(THE RECORDS)

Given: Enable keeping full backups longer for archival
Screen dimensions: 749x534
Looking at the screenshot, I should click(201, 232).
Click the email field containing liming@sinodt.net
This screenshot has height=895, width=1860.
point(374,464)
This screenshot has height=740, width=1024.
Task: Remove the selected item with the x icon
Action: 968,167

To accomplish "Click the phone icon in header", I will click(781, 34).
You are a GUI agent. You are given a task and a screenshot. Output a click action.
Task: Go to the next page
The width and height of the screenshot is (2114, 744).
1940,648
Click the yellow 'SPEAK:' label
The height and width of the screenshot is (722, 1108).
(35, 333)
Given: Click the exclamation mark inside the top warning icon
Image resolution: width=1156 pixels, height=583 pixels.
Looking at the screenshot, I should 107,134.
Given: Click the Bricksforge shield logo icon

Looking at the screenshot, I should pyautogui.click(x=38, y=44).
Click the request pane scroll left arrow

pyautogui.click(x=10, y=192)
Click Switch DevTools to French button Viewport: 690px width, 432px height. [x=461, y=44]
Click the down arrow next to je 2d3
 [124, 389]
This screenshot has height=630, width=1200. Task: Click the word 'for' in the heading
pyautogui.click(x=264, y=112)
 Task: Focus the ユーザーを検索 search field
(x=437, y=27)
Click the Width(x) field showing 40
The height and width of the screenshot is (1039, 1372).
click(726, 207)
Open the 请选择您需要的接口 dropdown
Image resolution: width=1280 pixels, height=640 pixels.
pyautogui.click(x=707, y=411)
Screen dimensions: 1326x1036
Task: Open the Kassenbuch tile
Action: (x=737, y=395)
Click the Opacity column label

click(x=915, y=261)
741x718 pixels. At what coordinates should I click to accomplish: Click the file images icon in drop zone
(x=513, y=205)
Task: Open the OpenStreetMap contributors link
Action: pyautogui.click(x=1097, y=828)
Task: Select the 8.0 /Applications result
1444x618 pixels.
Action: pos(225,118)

(End THE RECORDS)

**EXERCISE OBJECTIVE**
A word-for-word copy of the listing is the expected answer.

**RESULT FOR THIS EXERCISE**
Given: Enable keeping full backups longer for archival
Screen dimensions: 749x534
Looking at the screenshot, I should click(201, 232).
Click the email field containing liming@sinodt.net
This screenshot has height=895, width=1860.
point(374,464)
This screenshot has height=740, width=1024.
Task: Remove the selected item with the x icon
Action: 968,167

To accomplish "Click the phone icon in header", I will click(781, 34).
You are a GUI agent. You are given a task and a screenshot. Output a click action.
Task: Go to the next page
The width and height of the screenshot is (2114, 744).
1940,648
Click the yellow 'SPEAK:' label
The height and width of the screenshot is (722, 1108).
(35, 333)
Given: Click the exclamation mark inside the top warning icon
Image resolution: width=1156 pixels, height=583 pixels.
Looking at the screenshot, I should 107,134.
Given: Click the Bricksforge shield logo icon

Looking at the screenshot, I should pyautogui.click(x=38, y=44).
Click the request pane scroll left arrow

pyautogui.click(x=10, y=192)
Click Switch DevTools to French button Viewport: 690px width, 432px height. [x=461, y=44]
Click the down arrow next to je 2d3
 [124, 389]
This screenshot has height=630, width=1200. Task: Click the word 'for' in the heading
pyautogui.click(x=264, y=112)
 Task: Focus the ユーザーを検索 search field
(x=437, y=27)
Click the Width(x) field showing 40
The height and width of the screenshot is (1039, 1372).
click(726, 207)
Open the 请选择您需要的接口 dropdown
Image resolution: width=1280 pixels, height=640 pixels.
pyautogui.click(x=707, y=411)
Screen dimensions: 1326x1036
Task: Open the Kassenbuch tile
Action: (x=737, y=395)
Click the Opacity column label

click(x=915, y=261)
741x718 pixels. At what coordinates should I click to accomplish: Click the file images icon in drop zone
(x=513, y=205)
Task: Open the OpenStreetMap contributors link
Action: pyautogui.click(x=1097, y=828)
Task: Select the 8.0 /Applications result
1444x618 pixels.
Action: pos(225,118)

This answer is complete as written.